Pour ma part, j’estimais que l’éventuel changement de situation professionnelle de l’épouse n’était pas en relation directe et certaine avec la survenance de l’accident de la circulation.

En effet, son changement d’emploi n’est que le résultat d’un choix personnel. Ainsi, on ne peut tenir compte des revenus qu’elle pourrait percevoir en récupérant tout ou partie des fonctions de son époux. On ne doit donc tenir compte des nouveaux revenus mais uniquement de ceux perçus au jour du sinistre.

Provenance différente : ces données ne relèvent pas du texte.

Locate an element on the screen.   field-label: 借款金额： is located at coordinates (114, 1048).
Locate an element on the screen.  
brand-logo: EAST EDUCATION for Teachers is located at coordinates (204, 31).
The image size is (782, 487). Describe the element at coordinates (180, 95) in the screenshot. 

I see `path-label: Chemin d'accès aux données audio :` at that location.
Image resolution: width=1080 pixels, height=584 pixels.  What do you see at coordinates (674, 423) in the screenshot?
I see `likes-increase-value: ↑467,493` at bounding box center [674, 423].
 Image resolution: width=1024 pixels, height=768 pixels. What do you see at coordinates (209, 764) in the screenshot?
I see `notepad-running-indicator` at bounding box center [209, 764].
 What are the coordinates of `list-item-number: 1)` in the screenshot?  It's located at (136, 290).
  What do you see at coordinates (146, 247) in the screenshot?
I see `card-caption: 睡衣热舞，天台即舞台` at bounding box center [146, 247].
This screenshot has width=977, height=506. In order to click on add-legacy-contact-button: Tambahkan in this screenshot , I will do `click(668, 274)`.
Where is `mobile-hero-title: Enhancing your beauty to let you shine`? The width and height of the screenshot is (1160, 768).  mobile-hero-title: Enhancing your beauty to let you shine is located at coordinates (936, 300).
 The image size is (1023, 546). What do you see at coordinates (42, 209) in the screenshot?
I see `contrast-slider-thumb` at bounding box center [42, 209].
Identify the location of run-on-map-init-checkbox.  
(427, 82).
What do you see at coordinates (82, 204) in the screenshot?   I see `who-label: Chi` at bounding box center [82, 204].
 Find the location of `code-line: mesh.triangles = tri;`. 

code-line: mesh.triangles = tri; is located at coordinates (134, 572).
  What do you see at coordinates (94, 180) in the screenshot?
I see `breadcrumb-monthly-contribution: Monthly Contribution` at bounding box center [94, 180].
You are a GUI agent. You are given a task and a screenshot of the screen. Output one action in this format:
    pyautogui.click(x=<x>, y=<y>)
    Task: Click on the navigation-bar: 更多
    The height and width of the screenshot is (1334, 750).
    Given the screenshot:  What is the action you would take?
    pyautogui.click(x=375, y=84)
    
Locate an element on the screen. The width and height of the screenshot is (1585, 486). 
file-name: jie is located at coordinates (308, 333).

En effet, le préjudice s’apprécie dans sa consistance au jour de sa manifestation. Ainsi, la situation du conjoint survivant doit être appréciée au jour du décès de la victime, sans opérer d'extrapolations sur son hypothétique remariage ou l’exercice d’une nouvelle activité après le décès. En l’espèce, on ne peut censément estimer que les éventuels choix personnels et professionnels de Madame X depuis le décès de son époux soient une conséquence nécessaire du fait dommageable.

En effet, le principe de la réparation intégrale du préjudice impose de replacer la victime dans une situation aussi proche que possible de celle qui aurait été la sienne si le fait dommageable ne s’était pas produit. Ainsi, l’indemnisation a pour objet de pouvoir replacer effectivement la victime par ricochet dans la situation que serait la sienne en l’absence du fait dommageable.

Refuser ou réduire cette indemnisation reviendrait à contraindre la victime par ricochet, en l’espèce l’épouse, à occuper un emploi qui n’était pas le sien au moment des faits. Or, Madame X aurait naturellement conservé son emploi si son époux n’était pas décédé dans les suites de cet accident de la circulation

Le Tribunal Correctionnel a suivi notre raisonnement en estimant que les évolutions survenues et aisément compréhensibles au sein d'un ménage de commerçants ne sont toutefois pas de nature à empêcher le calcul d'un réel préjudice économique apprécié au jour du décès ; les inévitables réorganisations postérieures étant à cet égard inopérantes.

Ainsi, le Tribunal a condamné l’assureur du véhicule impliqué à payer aux ayants droit (l’épouse et les deux enfants) la somme de 981.770,00 €uros en réparation du préjudice économique subi dans les suites de l’accident de la circulation dont a été victime Monsieur X.